There are no modern precedents for the speed and scope with which COVID-19 has disrupted virtually every aspect of human interaction. Within these disruptions are the tectonic shifts impacting how people travel.
For the moment, managing travel risk is relatively straightforward, as it’s incredibly difficult to travel internationally. As restrictions are eased and governments unlock entry prohibitions, the real work of assessing travel risk will begin. The way forward will require a blend of bedrock principles and new metrics.
Before Travel Restarts
Patience and flexibility will be the principles to live by. Maintaining a defensible duty of care will not be possible under the pre-pandemic speed of business. Political expediency will overtake scientific consensus in some locations, leading to a premature unwinding of safety protocols. The risk landscape will require closer inspection and constant re-evaluation. Open for business does not automatically equate to safe for business. Decisions about when and where to travel will necessitate a larger audience than was previously required. While building the process may feel administratively awkward and cumbersome at the outset, as with most things, it will eventually find its own level.

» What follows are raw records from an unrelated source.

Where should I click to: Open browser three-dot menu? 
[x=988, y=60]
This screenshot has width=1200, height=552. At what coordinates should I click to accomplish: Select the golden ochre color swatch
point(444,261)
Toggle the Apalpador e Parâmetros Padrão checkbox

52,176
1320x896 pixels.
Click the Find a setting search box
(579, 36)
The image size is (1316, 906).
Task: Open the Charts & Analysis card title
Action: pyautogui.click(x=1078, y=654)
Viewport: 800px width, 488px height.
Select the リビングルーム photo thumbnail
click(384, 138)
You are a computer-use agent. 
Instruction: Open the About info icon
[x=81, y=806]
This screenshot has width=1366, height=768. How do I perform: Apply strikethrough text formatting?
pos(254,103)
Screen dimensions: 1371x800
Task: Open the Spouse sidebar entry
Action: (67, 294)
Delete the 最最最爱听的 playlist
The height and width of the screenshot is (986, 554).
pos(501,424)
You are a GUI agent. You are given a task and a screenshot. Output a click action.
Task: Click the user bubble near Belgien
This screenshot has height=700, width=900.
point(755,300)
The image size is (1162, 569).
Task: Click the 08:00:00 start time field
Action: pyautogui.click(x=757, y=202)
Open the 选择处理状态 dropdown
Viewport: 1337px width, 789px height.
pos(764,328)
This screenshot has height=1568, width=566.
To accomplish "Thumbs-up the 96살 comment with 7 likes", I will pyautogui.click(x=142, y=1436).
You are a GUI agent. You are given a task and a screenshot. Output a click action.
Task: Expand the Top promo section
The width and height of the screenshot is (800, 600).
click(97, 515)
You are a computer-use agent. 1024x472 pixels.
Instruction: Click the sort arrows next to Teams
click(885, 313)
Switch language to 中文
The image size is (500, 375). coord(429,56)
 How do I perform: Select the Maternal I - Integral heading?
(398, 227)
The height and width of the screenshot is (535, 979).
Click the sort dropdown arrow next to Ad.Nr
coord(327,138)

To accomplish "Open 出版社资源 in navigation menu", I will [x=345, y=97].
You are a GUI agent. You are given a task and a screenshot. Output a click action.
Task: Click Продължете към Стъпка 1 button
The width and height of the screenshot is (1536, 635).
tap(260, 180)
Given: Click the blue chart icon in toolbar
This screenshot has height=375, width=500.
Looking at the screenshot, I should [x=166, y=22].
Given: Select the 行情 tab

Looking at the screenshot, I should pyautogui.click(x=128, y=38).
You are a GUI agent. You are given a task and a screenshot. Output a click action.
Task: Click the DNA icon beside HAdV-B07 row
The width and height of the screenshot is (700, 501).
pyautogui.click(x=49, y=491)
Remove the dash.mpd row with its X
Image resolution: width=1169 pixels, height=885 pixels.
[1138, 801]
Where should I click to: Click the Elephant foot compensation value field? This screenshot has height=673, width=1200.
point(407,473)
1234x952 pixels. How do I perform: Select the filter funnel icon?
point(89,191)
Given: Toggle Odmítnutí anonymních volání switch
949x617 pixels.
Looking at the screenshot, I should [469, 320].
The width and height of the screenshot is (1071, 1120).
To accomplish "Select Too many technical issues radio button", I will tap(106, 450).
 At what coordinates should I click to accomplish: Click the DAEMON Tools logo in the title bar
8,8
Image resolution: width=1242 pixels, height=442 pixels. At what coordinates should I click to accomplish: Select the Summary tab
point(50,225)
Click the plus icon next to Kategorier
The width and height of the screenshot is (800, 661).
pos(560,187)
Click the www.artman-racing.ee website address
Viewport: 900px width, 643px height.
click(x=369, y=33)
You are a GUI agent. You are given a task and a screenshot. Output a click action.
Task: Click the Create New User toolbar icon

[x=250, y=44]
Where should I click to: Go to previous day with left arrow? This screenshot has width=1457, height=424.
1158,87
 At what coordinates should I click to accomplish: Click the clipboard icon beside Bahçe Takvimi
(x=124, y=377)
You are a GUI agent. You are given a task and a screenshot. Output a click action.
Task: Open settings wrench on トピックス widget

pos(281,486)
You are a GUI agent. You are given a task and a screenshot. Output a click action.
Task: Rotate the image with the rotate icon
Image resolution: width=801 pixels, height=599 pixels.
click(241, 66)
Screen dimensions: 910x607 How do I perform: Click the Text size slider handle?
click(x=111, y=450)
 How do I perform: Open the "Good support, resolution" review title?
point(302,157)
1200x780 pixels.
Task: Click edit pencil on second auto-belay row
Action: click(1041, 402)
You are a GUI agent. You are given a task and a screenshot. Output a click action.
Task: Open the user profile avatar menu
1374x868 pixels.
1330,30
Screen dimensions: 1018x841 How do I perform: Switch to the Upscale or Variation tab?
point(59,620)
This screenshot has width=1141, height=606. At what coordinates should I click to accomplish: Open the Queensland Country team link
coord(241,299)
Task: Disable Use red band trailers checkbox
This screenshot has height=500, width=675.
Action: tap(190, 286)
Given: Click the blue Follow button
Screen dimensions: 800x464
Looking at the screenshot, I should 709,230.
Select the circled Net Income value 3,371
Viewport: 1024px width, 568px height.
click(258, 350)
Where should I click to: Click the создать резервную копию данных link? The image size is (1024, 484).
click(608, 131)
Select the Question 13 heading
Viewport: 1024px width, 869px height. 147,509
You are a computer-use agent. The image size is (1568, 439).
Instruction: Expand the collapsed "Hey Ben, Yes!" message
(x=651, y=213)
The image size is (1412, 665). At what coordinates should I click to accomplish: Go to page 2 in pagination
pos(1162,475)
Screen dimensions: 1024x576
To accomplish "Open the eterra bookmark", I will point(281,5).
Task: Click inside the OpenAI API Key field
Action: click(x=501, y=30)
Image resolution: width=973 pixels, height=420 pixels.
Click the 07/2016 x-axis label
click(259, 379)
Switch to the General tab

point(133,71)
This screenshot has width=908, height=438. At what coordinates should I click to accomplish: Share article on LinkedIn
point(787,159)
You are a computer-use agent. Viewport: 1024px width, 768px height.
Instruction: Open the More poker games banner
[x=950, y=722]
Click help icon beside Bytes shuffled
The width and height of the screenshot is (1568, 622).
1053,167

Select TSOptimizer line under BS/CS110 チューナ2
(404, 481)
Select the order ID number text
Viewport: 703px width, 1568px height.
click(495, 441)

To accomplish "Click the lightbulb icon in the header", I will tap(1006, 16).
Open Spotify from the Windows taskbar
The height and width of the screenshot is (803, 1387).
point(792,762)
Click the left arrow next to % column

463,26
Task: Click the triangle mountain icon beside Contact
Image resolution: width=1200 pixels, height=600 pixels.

In lieu of a designated Decision Making Authority (DMA), an internal working group will likely be the most efficient way to assess when and where travel should proceed. Historically security or travel was the DMA in this arena. In a pandemic world the implications of travel move beyond these domains. Different organizations will have different needs, but at a minimum the following functions should be represented:
- Environmental Health and Safety (EHS)
- Human Resources (HR)
Prior to any discussion about resumption of travel, a few administrative questions should be resolved. What may appear to be over communicating can save enormous effort should a worst- case scenario present. An organization should examine the following questions:
- Does existing business travel insurance cover employees entering a known hazard area?
- Are pandemic-related claims exempted by insurance providers?
- Where do business travel insurance, the employee’s personal health insurance, and workers compensation begin and end in relation to health risks associated with travel?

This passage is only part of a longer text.